• _INSTRUCTIONS FOR THE TASK_
Answer these questions from the passage on treating the world like a selfie stick, given below.
(a) How many perfect metaphors does the passage say consumer culture has produced?
(b) What does the passage say will happen if you create images of yourself too much?
(c) Why, according to the passage, will even honest images still mislead people?

• _PASSAGE SHOWN_
=== Begin Enclosure ===

Put down that selfie stick, and get on your hoverboard!
Consumer culture has produced two perfect metaphors, which will allow me to illustrate a great approach to better happiness. Consider:
The World as a Selfie Stick
Some people treat the world like a selfie stick. They keep it at arm’s length, and use it to create an image, which they share with other people and sometimes look at with satisfaction.
Occasionally creating an image of yourself is fine. It’s important to look at yourself and see where you fit in the world. It’s important to present a coherent image to other people.
If you do this too much, though, you’ll be unhappy. One reason: most of the images we see aren’t real. Even if they are true pictures, the pictures we post of ourselves are going to be selective.
For example, the images I post of my daughter look mostly like this:
Whereas she spends far more time looking like this:
It doesn’t mean I’m posting these images to fool people into thinking I’m happier than I am. The fact is that even trying to post honest images will still mislead people. Whatever you do, you’re fooling people about what it’s like to be you, because nobody lives inside your head and feels everything you feel.

=== End Enclosure ===

• _SOURCE DATA_

=== Begin Enclosure ===

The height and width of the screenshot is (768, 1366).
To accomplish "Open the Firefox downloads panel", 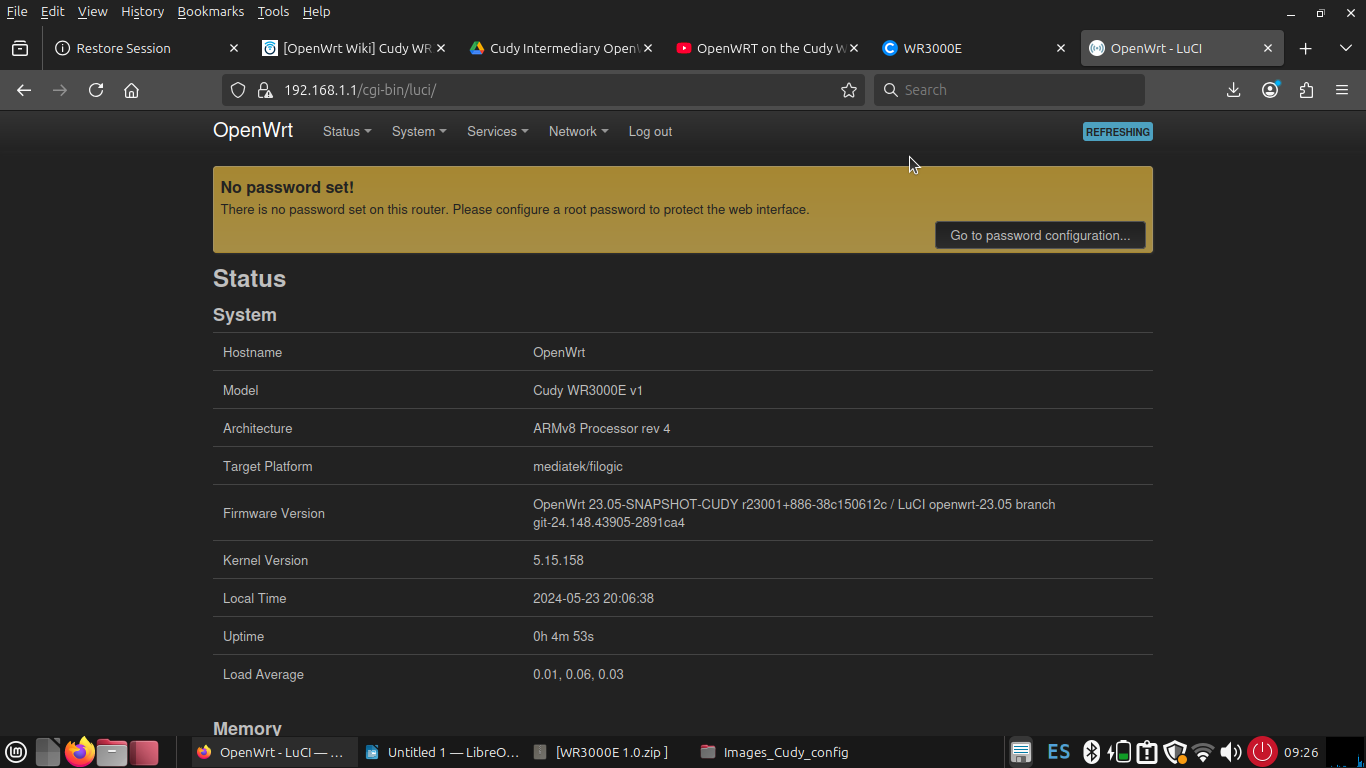I will pyautogui.click(x=1233, y=90).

=== End Enclosure ===

• _ANSWER TO THIS EXERCISE_
(a) Two.
(b) You will be unhappy.
(c) Because nobody lives inside your head and feels everything you feel.